Dodgeball/Player Sports Group
(773) 528-1999
Those gym class behemoths frothed at the mouth when your skinny ass was the last one left on the other side of the court. They closed in like jackals and absolutely demolished you, continuing to slam ball after ball against your crumpled frame while you sucked your thumb. For just that reason, most schools ban dodgeball because, they say, it promotes aggression and instills within young people the idea that hurting others is acceptable. It's time to reclaim our pain, people.

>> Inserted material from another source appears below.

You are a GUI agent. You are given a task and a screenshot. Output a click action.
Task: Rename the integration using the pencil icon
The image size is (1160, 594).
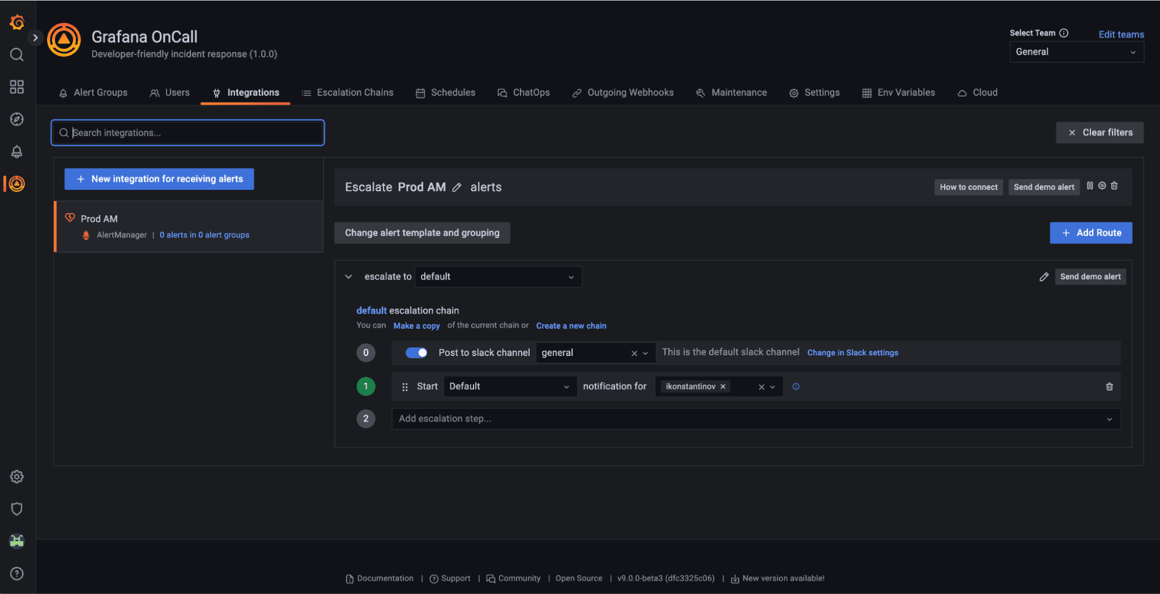[457, 187]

At Player Sports Group you will find several recreational leagues, including d-ball. The winter league begins January 16, so you still have plenty of time to assemble your squad. Unlike some other organizations, Player Sports Group runs a tight ship, mandating co-ed participation and keeping on-line schedules and standings. A friend of mine participates and gives me nothing but rave reviews: not a single complaint about poor sportsmanship or alpha-male attitude. Again, if dodgeball isnít your thing, the Web site offers plenty of other sports, including ski trips and poker.